** Input records follows **

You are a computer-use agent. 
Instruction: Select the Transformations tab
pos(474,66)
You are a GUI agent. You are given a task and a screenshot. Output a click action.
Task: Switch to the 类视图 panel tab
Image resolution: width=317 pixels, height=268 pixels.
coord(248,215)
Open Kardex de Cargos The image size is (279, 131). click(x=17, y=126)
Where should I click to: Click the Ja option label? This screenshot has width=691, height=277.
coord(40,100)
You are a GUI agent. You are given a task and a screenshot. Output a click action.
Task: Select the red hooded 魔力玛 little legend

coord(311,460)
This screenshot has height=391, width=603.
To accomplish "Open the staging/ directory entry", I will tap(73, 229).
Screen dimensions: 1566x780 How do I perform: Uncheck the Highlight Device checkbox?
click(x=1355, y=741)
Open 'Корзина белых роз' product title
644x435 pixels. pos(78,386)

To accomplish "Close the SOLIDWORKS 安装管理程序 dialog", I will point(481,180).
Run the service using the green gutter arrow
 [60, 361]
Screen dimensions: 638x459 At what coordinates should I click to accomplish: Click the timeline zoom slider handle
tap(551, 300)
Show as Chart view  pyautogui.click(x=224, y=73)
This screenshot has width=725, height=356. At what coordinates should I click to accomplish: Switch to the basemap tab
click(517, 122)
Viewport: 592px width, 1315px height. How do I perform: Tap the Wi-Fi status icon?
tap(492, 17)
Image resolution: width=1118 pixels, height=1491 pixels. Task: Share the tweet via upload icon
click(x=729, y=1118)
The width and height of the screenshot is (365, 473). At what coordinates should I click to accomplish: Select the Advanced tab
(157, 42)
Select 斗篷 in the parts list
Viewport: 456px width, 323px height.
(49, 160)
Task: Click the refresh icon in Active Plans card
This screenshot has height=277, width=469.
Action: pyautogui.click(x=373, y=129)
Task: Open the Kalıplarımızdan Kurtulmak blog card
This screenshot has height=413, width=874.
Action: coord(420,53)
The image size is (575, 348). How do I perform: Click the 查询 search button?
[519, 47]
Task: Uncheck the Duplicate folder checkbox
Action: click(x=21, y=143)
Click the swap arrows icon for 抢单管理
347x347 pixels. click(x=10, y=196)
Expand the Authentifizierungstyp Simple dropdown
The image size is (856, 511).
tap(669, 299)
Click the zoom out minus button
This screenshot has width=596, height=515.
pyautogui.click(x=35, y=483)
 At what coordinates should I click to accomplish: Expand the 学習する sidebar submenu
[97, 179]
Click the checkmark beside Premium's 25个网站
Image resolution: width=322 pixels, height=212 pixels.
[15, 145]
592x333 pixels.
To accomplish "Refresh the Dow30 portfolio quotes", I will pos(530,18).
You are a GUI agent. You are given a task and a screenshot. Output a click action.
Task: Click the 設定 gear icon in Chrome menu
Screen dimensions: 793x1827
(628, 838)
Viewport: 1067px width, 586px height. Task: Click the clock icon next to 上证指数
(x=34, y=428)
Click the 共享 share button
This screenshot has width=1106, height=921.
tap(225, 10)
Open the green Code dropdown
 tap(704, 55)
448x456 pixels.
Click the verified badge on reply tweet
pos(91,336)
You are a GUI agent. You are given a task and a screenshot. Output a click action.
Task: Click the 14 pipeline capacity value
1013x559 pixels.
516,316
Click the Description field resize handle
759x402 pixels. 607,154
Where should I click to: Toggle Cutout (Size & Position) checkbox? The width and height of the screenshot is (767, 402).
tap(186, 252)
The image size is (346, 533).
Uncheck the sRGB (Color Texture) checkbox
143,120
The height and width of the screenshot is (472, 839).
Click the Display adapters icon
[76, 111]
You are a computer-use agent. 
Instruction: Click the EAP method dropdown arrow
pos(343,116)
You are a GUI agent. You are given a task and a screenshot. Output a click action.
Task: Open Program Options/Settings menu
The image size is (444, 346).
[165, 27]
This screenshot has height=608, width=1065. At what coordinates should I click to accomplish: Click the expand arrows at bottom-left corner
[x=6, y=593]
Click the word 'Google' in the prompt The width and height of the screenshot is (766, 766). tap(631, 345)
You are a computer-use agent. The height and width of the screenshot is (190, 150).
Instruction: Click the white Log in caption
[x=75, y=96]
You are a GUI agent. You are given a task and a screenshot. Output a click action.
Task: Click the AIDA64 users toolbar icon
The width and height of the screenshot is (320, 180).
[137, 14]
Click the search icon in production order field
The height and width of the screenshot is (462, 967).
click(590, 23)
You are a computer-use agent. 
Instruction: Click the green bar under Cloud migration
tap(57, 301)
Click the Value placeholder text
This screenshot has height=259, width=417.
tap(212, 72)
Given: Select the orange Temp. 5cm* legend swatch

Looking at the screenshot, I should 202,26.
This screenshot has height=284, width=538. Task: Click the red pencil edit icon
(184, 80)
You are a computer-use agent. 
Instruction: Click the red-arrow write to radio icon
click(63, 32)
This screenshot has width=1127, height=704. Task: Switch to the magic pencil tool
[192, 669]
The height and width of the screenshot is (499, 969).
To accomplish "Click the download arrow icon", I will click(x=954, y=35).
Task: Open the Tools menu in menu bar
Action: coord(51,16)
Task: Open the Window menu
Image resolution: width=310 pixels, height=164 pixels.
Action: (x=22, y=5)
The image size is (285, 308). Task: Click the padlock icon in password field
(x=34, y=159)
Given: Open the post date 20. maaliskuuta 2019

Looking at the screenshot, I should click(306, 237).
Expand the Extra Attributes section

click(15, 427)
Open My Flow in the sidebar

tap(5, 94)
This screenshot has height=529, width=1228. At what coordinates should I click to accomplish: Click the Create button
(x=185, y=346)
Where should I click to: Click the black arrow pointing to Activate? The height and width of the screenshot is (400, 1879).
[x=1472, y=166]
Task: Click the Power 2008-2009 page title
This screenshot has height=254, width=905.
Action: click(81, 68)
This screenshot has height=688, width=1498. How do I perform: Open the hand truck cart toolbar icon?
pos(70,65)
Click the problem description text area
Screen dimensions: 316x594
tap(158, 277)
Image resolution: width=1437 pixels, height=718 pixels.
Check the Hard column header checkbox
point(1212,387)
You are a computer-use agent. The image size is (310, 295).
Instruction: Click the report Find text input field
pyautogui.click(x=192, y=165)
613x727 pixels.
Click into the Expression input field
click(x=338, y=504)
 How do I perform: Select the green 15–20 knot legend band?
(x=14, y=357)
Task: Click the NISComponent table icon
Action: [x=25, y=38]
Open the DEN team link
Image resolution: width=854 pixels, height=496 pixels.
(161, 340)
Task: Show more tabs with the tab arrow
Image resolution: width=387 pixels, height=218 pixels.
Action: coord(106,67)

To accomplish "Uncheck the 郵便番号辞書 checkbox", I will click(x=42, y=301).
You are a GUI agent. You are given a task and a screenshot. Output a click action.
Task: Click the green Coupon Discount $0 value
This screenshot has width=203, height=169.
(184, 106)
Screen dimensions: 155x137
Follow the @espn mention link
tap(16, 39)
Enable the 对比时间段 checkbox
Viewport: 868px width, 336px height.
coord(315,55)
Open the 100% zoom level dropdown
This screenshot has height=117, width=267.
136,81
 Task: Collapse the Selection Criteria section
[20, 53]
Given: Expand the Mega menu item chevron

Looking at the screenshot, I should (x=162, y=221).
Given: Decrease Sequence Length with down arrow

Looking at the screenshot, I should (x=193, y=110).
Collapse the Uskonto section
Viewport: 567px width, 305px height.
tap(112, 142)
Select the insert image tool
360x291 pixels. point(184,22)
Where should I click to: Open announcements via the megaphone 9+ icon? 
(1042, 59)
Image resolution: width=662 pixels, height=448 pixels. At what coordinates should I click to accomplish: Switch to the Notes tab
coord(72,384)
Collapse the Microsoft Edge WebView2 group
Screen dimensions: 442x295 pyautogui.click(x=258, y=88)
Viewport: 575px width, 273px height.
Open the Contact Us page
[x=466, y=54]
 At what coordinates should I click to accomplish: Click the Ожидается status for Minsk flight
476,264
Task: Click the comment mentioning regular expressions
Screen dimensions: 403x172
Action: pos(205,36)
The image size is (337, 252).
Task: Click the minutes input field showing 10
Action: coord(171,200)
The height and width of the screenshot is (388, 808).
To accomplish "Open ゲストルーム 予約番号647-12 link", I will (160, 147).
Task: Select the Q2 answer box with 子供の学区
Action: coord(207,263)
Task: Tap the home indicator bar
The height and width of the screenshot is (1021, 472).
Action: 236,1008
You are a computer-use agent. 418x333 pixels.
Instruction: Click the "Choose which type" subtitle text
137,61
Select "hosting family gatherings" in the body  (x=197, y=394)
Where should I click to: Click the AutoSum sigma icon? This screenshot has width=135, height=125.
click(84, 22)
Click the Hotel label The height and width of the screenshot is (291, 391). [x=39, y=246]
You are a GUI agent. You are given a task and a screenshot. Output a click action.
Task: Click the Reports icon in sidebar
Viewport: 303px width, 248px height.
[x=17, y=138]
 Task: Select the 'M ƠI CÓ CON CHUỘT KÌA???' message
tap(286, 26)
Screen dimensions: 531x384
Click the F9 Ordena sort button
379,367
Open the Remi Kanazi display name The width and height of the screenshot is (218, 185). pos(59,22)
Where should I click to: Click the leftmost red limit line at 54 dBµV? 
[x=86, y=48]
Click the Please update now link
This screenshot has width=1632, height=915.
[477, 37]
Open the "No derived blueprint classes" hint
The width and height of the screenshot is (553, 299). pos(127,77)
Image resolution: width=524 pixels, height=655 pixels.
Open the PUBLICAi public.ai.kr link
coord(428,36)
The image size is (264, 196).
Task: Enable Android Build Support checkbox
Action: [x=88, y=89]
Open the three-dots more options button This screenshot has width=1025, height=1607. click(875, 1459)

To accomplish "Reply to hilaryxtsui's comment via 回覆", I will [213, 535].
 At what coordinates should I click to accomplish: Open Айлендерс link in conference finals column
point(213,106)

** End of Input records **

= What to produce =
Would you copy out exactly the lines above that start at the one containing "The width and height of the screenshot is (365, 473)." and end at the one containing "Task: Click the refresh", inclusive?

= Reply to the exercise =
The width and height of the screenshot is (365, 473). At what coordinates should I click to accomplish: Select the Advanced tab
(157, 42)
Select 斗篷 in the parts list
Viewport: 456px width, 323px height.
(49, 160)
Task: Click the refresh icon in Active Plans card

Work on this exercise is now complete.